Sure, Lifetime’s upcoming scripted offering “Un-Real” involves a very “Bachelor”-like reality dating competition. And its co-creator, Sarah Gertrude Shapiro, once worked for “The Bachelor.”
But the the fictional series on which “Un-Real” centers is not a spoof of “The Bachelor.” At least, that was the line from Shapiro and fellow co-creator Marti Noxon during the Television Critics Association press tour in Pasadena on Friday.
“I think the show is as dramatic and dark as it is satirical,” Shapiro said of the upcoming series. “We put a fatwa on spoofing.”
Instead, Noxon suggested, the series, with its behind-the-scenes peek into media, owes more in spirit to the 1987 film “Broadcast News.”
The series stars Shiri Appleby as Rachel Goldberg, a still somewhat idealistic reality TV producer working on a show on which the contestants are constantly manipulated. The cast and creators stressed during the panel that the heart of the show will reside in the characters’ attempts to deal with their struggles in their own way and in their own spaces. That would include Goldberg, who grapples with career-driven self-loathing.

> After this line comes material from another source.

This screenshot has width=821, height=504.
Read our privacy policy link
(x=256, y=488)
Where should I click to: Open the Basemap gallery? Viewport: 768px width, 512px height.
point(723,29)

“I was really attracted to the character because she’s really good at what she does, which is producing reality television, and that thing is actually what she hates about herself,” Appleby told reporters at the panel.
“It feels like almost every character is an antihero,” Noxon noted.
“You want to see them all succeed, yet they’re all so dark and so demented that you don’t know if that’s a good thing,” added Constance Zimmer, who plays the dating competition’s executive producer on “Un-Real.”
As for Goldberg’s stint at “The Bachelor,” the co-creator brushed off suggestions that her previous gig did much to inform her current one.
“It was a day job that I had at 23,” Shapiro said. When it came to setting the scene for “Un-Real,” she said, “I knew how to put up the wallpaper, but it’s totally fictional.”